It’s been years since Chavez Jr. last held a world title. He lost his WBC middleweight belt in a 12 round unanimous decision defeat at the hands of Sergio ‘Maravilla’ Martinez in September 2012. Chavez Jr. tested positive for marijuana after that fight, and received a nine month suspension. When Chavez Jr. did return from the suspension, he could no longer make weight for the 160 lb division. That was a huge blow for his career, as Chavez Jr. had always used his size to dominate his smaller opponents at middleweight. He would melt down in weight to make the 160 lb limit, and then balloon up in weight to crush his smaller foes. Chavez Jr. has not been the same fighter since he moved up to super middleweight. In Chavez Jr’s last six fights, he’s had three of them at light heavyweight, and he’s looked slow and sluggish.
Surprisingly, Chavez Jr. still has a lot of boxing fans that are pulling for him to revive his career so they can watch him fight. They remember Chavez Jr. when he was at his best, beating the like of Andy Lee, John Duddy, Sebastian Zbik, Peter Manfredo Jr., Marco Antonio Rubio, Matt Vanda, Billy Lyell and Jason LeHoullier. Chavez Jr. was a good fighter when he was at his best. He was never the best at 160, but he was clearly in the top five of the middleweight division when he was firing on all eight cylinders. Today, you can’t even say that Chavez Jr. is even a top 30 fighter at super middleweight. There are so many better fighters in the division than Chavez Jr., which makes it look all the worse that Golden Boy Promotions picked him to face Saul Canelo Alvarez last year in May 2017 for a fight on HBO PPV. That move looked to a lot of boxing fans as case of Golden Boy cherry-picking a beatable fighter for a showcase fight involving their young star Canelo.

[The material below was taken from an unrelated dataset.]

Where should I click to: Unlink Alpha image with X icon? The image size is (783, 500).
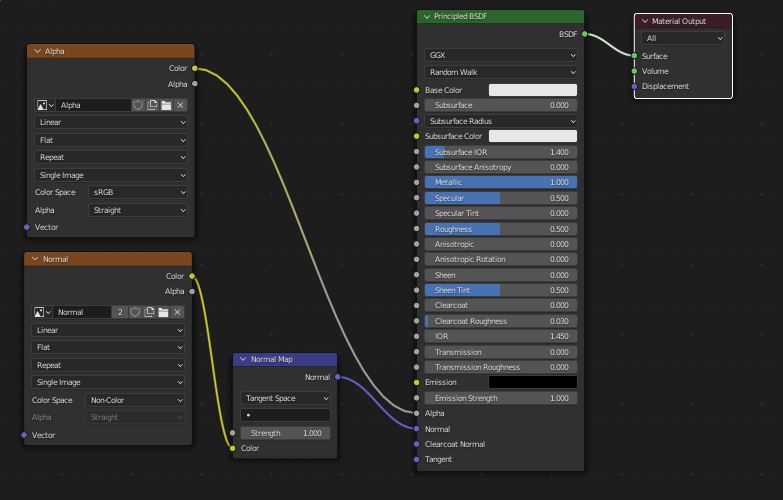pyautogui.click(x=180, y=105)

The way that Chavez Jr. looked in losing to Canelo was alarming. Chavez Jr. didn’t even try to fight back. He looked badly over-matched, and unhappy inside the ring. Canelo looked like he didn’t know what to do. It was like watching a play where one actor is trying to cover for another actor who has forgotten his lines. Canelo was left holding the bag, trying his best to force Chavez Jr. to throw punches by fighting at half speed and backing up against the ropes to give him a chance. There was nothing Canelo could do to force Chavez Jr. to fight back. He looked like he’d given up on himself. Chavez Jr. ended up losing every round of the fight to Canelo. The paying boxing fans at ringside were furious, booing the lack of action and showing their unhappiness at having to sit through such a lackluster fight. Golden Boy Promotions had billed the Canelo vs. Chavez Jr. fight as a war, but it turned out to be anything but that. The hardcore boxing fans had predicted that the fight was going to be a mismatch, and they wondered by Golden Boy had picked out the troubled Chavez Jr. to fight Canelo. Chavez Jr. had looked terrible in his five previous fights against Dominik Britsch, Marcos Reyes, Andrzej Fonfara and Brian Vera. Fonfara knocked Chavez Jr. out in nine rounds in April 2015 at light heavyweight. Chavez Jr. then came back and won a controversial 10 round decision win over Marcos Reyes in July 2015. Reyes was little more than a journeyman level fighter, and yet he fought well enough to deserve a win over Chavez Jr.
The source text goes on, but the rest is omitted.